Laxman Devkota; Chen Ming Lin; Tracy E. Strecker; Yifan Wang; Justin K. Tidmore; Zhi Chen; Rajsekhar Guddneppanavar; Christopher J. Jelinek; Ramona Lopez; Li Liu; Ernest Hamel; Ralph P. Mason; David J. Chaplin; Mary Lynn Trawick; Kevin G. Pinney

doi:10.1016/j.bmc.2016.01.007

Design, synthesis, and biological evaluation of water-soluble amino acid prodrug conjugates derived from combretastatin, dihydronaphthalene, and benzosuberene-based parent vascular disrupting agents

Laxman Devkota, Chen Ming Lin, Tracy E. Strecker, Yifan Wang, Justin K. Tidmore, Zhi Chen, Rajsekhar Guddneppanavar, Christopher J. Jelinek, Ramona Lopez, Li Liu, Ernest Hamel, Ralph P. Mason, David J. Chaplin, Mary Lynn Trawick, Kevin G. Pinney

Research output: Contribution to journal › Article › peer-review

32 Scopus citations

Abstract

Targeting tumor vasculature represents an intriguing therapeutic strategy in the treatment of cancer. In an effort to discover new vascular disrupting agents with improved water solubility and potentially greater bioavailability, various amino acid prodrug conjugates (AAPCs) of potent amino combretastatin, amino dihydronaphthalene, and amino benzosuberene analogs were synthesized along with their corresponding water-soluble hydrochloride salts. These compounds were evaluated for their ability to inhibit tubulin polymerization and for their cytotoxicity against selected human cancer cell lines.
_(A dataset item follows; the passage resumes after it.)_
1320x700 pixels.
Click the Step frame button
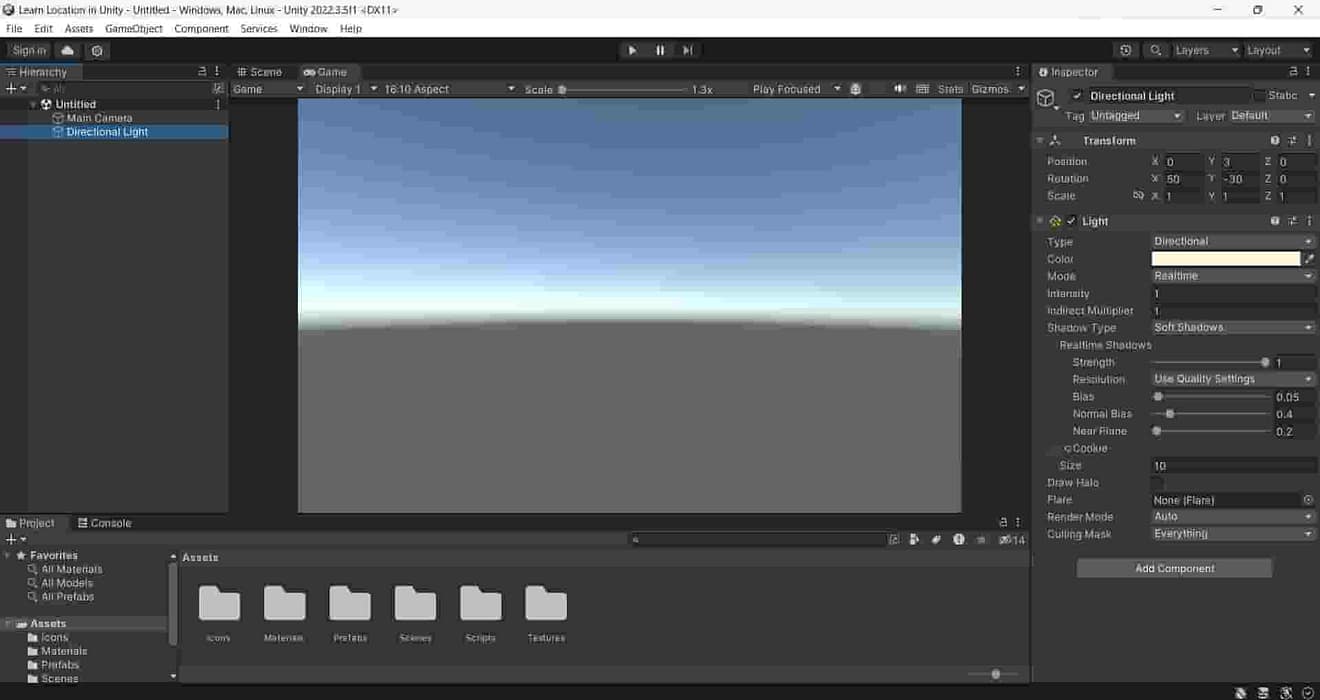(x=688, y=50)
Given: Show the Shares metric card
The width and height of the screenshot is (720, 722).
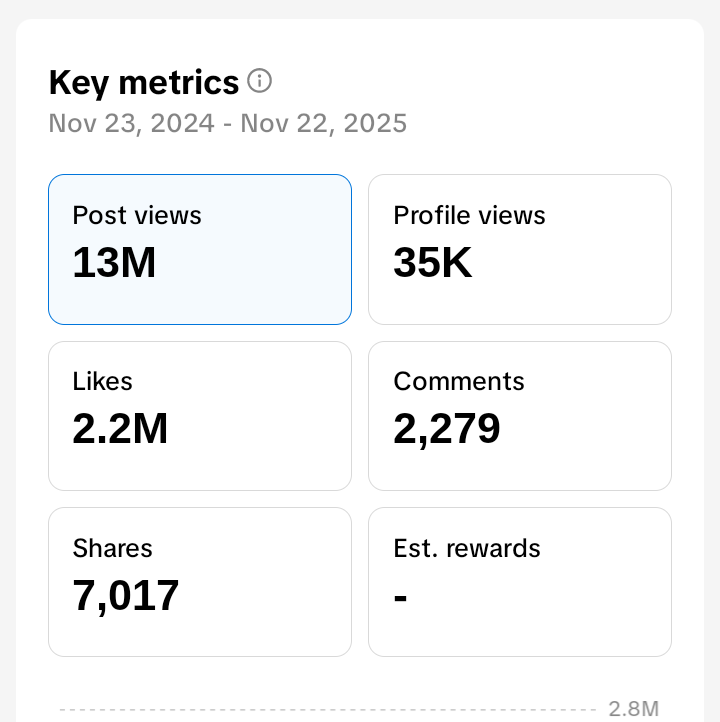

The amino-based parent anticancer agents 7, 8, 32 (also referred to as KGP05) and 33 (also referred to as KGP156) demonstrated potent cytotoxicity (GI₅₀ = 0.11-40 nM) across all evaluated cell lines, and they were strong inhibitors of tubulin polymerization (IC₅₀ = 0.62-1.5 μM). The various prodrug conjugates and their corresponding salts were investigated for cleavage by the enzyme leucine aminopeptidase (LAP). Four of the glycine water-soluble AAPCs (16, 18, 44 and 45) showed quantitative cleavage by LAP, resulting in the release of the highly cytotoxic parent drug, whereas partial cleavage (<10-90%) was observed for other prodrugs (15, 17, 24, 38 and 39). Eight of the nineteen AAPCs (13-16, 42-45) showed significant cytotoxicity against selected human cancer cell lines. The previously reported CA1-diamine analog and its corresponding hydrochloride salt (8 and 10, respectively) caused extensive disruption (at a concentration of 1.0 μM) of human umbilical vein endothelial cells growing in a two-dimensional tubular network on matrigel. In addition, compound 10 exhibited pronounced reduction in bioluminescence (greater than 95% compared to saline control) in a tumor bearing (MDA-MB-231-luc) SCID mouse model 2 h post treatment (80 mg/kg), with similar results observed upon treatment (15 mg/kg) with the glycine amino-dihydronaphthalene AAPC (compound 44). Collectively, these results support the further pre-clinical development of the most active members of this structurally diverse collection of water-soluble prodrugs as promising anticancer agents functioning through a mechanism involving vascular disruption.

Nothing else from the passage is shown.